Put the lines from the one with "The height and" up to and including the one with "will click(x=866, y=294)." into a numbered list, leaving out blank lines.

PROVIDED INFORMATION:
◆ ◆ ◆ ◆ ◆

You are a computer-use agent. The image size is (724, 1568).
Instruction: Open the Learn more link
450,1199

◆ ◆ ◆ ◆ ◆

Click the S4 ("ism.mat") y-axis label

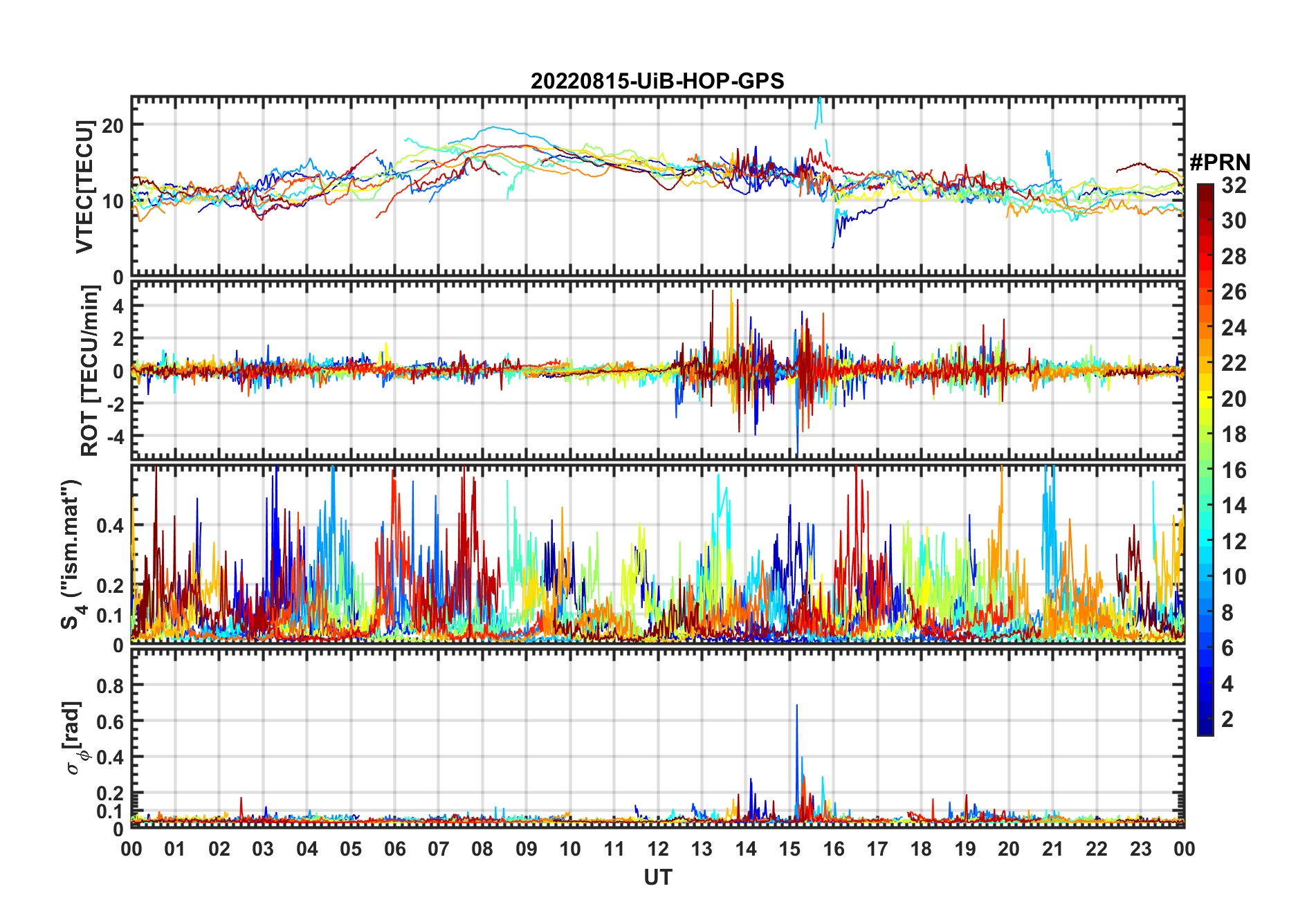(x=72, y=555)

◆ ◆ ◆ ◆ ◆

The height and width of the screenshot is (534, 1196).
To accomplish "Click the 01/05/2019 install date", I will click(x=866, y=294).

◆ ◆ ◆ ◆ ◆

RESPONSE:
1. The height and width of the screenshot is (534, 1196).
2. To accomplish "Click the 01/05/2019 install date", I will click(x=866, y=294).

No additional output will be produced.